**** Supplied records
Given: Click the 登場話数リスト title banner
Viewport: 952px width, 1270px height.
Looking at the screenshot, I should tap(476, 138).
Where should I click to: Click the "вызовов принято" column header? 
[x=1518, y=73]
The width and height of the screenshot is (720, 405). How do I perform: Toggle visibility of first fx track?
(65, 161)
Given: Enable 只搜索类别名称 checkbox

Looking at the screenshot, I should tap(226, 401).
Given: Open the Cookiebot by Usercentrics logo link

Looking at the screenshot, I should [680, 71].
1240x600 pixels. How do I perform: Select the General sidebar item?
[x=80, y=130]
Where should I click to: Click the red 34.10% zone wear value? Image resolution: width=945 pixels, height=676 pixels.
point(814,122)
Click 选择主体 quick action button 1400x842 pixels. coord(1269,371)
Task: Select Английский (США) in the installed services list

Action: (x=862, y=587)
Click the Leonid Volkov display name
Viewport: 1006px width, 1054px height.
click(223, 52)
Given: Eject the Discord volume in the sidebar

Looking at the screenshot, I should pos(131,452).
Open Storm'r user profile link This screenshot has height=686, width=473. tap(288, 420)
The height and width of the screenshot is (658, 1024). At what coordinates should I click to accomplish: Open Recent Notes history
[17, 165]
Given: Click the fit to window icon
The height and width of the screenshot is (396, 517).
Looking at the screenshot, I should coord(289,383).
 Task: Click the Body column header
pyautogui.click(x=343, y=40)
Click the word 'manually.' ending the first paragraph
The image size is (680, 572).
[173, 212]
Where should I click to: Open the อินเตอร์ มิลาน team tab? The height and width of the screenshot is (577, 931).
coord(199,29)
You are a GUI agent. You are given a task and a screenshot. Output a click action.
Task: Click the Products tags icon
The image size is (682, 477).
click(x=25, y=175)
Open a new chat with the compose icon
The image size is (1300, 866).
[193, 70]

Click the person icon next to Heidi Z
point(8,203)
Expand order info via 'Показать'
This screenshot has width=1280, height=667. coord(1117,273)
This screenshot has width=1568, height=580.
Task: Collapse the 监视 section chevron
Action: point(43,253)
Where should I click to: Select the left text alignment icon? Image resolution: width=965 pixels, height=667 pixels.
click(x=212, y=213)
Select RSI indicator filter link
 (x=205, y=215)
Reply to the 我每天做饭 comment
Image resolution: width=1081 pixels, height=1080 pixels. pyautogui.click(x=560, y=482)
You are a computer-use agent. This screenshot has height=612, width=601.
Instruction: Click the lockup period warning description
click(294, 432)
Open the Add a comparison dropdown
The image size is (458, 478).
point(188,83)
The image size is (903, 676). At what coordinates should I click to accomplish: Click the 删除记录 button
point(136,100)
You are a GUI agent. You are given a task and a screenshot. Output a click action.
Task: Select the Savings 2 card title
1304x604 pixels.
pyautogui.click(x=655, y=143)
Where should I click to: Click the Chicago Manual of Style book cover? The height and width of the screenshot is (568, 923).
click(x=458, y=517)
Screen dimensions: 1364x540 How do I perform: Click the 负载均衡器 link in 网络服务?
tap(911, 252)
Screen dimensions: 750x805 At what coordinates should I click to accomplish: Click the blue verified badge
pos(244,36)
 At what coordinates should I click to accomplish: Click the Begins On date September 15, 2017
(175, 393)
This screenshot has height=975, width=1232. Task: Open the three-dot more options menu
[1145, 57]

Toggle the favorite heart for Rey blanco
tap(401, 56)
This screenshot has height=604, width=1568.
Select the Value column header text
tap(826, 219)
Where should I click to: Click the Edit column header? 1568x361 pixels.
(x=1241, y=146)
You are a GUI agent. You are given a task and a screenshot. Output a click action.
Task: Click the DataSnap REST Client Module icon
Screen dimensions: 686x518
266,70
********
§ **Exercise goal**:
Copy every line of the material above in which the word "title" appears.

§ **Output of the task**:
Given: Click the 登場話数リスト title banner
Task: Select the Savings 2 card title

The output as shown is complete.